[Word and element pointing entries]
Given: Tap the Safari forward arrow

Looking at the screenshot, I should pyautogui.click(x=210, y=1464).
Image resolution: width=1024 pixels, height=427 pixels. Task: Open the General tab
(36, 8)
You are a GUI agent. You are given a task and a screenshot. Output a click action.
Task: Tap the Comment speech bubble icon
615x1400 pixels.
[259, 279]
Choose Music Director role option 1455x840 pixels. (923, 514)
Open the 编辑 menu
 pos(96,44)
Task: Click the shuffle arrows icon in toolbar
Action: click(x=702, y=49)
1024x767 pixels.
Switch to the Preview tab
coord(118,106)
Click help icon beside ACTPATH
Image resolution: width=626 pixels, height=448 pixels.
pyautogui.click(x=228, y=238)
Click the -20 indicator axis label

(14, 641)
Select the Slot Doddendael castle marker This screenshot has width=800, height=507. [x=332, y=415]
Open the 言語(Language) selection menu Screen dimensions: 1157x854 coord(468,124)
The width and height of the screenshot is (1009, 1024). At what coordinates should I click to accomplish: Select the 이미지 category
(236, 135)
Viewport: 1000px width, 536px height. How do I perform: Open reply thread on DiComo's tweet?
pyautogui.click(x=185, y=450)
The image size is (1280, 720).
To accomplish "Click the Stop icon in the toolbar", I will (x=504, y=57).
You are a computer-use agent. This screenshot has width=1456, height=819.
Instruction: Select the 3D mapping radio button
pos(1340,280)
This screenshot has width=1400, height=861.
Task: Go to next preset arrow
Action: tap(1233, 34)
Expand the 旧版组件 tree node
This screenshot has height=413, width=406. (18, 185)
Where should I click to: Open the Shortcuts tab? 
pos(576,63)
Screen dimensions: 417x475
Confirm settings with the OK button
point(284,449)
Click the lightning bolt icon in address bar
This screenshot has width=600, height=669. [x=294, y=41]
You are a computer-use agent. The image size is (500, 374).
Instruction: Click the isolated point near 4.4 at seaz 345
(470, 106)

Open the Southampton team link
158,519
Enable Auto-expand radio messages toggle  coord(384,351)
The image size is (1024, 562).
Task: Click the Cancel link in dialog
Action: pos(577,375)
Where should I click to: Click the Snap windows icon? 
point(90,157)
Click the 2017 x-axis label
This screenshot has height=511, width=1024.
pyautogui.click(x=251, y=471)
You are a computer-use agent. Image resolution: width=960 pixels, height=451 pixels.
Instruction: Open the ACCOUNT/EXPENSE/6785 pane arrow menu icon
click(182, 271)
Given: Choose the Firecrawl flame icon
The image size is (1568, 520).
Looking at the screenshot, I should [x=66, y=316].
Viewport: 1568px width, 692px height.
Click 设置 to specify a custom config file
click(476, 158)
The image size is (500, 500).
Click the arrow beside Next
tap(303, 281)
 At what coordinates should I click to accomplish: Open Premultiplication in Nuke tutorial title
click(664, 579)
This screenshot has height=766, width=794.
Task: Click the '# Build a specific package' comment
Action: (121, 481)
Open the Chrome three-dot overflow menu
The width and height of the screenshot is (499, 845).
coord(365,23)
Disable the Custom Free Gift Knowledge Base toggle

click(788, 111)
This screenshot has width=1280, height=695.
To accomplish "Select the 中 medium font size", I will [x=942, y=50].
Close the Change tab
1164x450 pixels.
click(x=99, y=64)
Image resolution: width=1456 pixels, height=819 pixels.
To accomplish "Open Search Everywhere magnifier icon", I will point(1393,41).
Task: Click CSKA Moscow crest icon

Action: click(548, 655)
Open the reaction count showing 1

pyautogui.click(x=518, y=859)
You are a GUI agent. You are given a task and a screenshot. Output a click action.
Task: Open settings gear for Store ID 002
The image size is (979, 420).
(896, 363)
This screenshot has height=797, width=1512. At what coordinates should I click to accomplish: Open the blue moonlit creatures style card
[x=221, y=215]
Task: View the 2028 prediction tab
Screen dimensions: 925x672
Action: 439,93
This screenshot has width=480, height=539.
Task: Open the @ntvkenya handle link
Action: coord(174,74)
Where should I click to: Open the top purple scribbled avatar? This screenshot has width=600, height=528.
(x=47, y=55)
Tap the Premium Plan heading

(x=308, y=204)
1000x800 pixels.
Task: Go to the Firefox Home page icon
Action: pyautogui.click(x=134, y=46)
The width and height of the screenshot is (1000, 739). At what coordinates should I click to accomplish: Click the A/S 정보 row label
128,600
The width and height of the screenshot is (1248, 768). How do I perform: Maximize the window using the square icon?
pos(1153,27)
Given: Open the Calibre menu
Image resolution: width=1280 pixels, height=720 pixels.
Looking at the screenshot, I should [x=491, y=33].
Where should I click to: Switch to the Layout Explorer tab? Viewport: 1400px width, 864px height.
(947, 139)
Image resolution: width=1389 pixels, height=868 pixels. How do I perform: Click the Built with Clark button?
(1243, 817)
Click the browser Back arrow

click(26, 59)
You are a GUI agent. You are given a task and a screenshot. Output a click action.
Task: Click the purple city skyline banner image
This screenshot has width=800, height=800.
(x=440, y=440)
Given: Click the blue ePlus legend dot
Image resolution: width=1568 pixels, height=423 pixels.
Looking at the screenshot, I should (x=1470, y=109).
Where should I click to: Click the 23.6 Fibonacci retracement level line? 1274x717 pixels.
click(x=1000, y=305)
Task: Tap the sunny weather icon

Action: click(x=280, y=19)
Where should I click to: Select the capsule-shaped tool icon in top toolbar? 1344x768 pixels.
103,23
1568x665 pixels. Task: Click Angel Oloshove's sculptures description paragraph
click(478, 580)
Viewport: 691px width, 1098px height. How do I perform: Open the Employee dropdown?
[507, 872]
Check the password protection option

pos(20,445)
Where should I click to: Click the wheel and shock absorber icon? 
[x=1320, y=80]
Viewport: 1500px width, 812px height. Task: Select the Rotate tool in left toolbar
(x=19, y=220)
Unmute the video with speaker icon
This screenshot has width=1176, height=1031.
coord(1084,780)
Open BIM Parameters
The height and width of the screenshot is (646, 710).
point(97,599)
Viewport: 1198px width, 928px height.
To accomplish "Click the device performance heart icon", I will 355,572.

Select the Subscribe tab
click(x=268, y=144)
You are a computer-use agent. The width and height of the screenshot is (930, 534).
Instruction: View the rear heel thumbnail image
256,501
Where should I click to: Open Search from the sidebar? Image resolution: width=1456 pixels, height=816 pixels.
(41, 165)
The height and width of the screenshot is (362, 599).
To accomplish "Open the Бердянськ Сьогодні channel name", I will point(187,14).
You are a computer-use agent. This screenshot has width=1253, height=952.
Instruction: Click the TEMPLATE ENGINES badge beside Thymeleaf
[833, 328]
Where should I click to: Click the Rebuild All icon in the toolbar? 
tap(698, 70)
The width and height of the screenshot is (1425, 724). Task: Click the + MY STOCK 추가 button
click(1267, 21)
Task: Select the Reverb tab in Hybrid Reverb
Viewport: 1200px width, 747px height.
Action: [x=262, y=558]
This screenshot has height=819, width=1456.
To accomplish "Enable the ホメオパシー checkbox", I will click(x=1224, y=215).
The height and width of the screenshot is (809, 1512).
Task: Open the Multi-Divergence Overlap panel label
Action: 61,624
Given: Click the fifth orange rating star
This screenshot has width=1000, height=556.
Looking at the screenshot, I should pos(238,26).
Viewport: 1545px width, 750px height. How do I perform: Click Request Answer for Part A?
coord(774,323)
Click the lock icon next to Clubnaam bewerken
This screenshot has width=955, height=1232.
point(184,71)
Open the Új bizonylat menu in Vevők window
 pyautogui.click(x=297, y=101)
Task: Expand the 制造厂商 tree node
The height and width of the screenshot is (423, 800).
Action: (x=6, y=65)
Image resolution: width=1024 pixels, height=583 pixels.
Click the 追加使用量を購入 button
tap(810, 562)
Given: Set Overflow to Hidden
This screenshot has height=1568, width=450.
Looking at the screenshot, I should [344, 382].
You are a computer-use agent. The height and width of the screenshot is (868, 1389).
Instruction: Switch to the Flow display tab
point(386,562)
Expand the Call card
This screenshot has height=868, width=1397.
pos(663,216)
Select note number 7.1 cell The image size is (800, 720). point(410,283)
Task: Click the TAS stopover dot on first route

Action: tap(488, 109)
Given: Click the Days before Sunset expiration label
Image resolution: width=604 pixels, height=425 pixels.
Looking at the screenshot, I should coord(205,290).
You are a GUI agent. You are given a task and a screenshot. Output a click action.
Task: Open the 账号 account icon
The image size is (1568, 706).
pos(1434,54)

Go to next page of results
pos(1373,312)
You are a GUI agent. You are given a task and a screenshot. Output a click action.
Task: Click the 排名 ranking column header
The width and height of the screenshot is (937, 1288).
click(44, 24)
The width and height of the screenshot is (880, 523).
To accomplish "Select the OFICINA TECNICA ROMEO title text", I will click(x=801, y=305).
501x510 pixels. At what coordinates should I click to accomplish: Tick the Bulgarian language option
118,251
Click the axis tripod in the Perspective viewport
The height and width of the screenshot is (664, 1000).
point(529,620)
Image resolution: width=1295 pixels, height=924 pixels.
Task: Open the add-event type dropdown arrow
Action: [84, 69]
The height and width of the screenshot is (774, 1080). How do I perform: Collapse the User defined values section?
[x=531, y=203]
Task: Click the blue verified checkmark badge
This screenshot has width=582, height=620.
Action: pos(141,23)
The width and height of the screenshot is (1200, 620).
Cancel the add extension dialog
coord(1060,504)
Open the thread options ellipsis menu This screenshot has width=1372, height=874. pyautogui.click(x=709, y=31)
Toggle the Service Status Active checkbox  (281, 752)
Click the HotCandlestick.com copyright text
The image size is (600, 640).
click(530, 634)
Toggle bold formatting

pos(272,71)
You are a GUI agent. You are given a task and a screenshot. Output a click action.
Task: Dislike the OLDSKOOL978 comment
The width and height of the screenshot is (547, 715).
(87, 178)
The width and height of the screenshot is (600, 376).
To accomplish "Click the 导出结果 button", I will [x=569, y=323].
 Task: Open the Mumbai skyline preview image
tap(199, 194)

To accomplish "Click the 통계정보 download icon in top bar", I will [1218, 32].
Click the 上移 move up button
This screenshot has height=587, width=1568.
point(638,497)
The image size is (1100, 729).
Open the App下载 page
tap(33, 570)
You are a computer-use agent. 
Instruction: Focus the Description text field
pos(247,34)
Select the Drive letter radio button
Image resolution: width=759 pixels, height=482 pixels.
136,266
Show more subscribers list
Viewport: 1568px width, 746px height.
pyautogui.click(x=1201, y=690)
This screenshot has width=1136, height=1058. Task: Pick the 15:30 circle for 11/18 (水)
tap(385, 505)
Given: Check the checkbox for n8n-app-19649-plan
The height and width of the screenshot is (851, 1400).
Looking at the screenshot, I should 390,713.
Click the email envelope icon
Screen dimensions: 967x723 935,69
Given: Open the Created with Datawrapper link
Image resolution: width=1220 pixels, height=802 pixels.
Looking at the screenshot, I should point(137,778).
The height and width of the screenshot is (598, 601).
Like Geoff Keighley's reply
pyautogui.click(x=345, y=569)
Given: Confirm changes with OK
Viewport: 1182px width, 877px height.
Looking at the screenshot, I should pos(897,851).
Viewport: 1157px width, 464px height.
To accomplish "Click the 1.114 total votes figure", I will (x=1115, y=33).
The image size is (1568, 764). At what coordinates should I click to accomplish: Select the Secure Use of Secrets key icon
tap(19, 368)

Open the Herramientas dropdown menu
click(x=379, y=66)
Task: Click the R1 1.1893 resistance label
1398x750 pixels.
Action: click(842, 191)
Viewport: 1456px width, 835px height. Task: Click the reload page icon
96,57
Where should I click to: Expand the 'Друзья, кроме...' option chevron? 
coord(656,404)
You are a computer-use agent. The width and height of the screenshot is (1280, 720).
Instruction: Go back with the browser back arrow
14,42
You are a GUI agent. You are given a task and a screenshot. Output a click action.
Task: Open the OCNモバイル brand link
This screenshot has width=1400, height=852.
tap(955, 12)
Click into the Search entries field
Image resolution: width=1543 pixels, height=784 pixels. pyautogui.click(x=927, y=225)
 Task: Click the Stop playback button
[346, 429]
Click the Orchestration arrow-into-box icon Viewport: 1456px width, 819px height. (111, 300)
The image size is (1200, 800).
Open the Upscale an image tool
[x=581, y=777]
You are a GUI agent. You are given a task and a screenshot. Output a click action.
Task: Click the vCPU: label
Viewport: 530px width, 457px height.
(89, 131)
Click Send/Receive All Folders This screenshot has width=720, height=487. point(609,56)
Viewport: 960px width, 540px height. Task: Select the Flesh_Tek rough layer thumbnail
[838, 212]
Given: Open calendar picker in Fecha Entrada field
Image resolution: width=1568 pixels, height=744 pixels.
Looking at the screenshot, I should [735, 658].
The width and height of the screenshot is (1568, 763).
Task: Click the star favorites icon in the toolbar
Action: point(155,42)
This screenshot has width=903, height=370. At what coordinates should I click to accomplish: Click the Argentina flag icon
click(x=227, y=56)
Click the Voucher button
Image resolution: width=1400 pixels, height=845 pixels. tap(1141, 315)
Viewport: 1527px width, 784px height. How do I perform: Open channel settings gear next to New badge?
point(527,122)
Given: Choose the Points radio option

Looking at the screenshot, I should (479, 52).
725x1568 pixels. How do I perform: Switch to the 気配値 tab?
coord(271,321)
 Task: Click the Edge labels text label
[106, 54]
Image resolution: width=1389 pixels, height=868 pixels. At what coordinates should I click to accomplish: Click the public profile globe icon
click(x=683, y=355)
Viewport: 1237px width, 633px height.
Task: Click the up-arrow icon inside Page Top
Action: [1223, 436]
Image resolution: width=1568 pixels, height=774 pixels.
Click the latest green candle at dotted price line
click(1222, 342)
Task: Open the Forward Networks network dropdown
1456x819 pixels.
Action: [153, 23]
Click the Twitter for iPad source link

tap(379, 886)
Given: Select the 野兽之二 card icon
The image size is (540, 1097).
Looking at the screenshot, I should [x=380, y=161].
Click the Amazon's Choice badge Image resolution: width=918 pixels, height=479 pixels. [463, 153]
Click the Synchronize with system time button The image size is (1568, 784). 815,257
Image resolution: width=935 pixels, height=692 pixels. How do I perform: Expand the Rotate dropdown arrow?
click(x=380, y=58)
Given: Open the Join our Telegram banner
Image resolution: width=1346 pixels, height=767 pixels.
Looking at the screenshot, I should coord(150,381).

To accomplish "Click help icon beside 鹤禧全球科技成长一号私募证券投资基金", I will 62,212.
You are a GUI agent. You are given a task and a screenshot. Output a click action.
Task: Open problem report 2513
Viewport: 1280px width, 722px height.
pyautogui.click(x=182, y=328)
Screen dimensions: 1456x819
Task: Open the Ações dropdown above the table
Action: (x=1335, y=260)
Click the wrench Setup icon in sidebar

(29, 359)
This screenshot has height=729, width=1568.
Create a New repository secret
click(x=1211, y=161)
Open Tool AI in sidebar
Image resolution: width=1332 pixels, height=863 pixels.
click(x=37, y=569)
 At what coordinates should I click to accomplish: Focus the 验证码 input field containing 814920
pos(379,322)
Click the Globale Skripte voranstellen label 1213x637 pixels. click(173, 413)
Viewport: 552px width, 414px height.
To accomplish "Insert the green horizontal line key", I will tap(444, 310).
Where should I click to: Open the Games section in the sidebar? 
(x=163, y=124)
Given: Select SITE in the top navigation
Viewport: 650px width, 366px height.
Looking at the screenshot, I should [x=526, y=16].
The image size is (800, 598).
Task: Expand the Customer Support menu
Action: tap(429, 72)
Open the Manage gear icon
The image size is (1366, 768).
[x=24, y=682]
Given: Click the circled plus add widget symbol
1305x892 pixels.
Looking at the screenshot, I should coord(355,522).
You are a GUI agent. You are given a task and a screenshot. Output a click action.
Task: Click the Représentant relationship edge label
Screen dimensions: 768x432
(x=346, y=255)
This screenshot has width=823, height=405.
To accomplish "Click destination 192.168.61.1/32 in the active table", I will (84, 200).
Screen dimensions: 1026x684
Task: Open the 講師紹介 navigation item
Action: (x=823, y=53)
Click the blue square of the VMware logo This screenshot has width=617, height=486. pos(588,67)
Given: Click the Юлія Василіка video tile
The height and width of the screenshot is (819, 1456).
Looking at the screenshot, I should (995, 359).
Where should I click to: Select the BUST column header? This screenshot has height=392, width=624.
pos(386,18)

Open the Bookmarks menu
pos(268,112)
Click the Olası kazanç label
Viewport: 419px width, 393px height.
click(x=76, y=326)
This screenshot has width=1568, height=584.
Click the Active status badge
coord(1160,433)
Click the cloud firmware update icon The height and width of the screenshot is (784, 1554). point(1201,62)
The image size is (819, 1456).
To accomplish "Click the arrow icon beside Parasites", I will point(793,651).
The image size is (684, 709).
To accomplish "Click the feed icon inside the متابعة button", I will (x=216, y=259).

## TO DO:
Starting at the first line of the items and stopping after the line that contains "Action: click(x=702, y=49)", write those lines out again with "General" swapped for "Settings". Leave everything else unchanged.

## RESULT OF THE TASK:
Given: Tap the Safari forward arrow

Looking at the screenshot, I should pyautogui.click(x=210, y=1464).
Image resolution: width=1024 pixels, height=427 pixels. Task: Open the Settings tab
(36, 8)
You are a GUI agent. You are given a task and a screenshot. Output a click action.
Task: Tap the Comment speech bubble icon
615x1400 pixels.
[259, 279]
Choose Music Director role option 1455x840 pixels. (923, 514)
Open the 编辑 menu
 pos(96,44)
Task: Click the shuffle arrows icon in toolbar
Action: click(x=702, y=49)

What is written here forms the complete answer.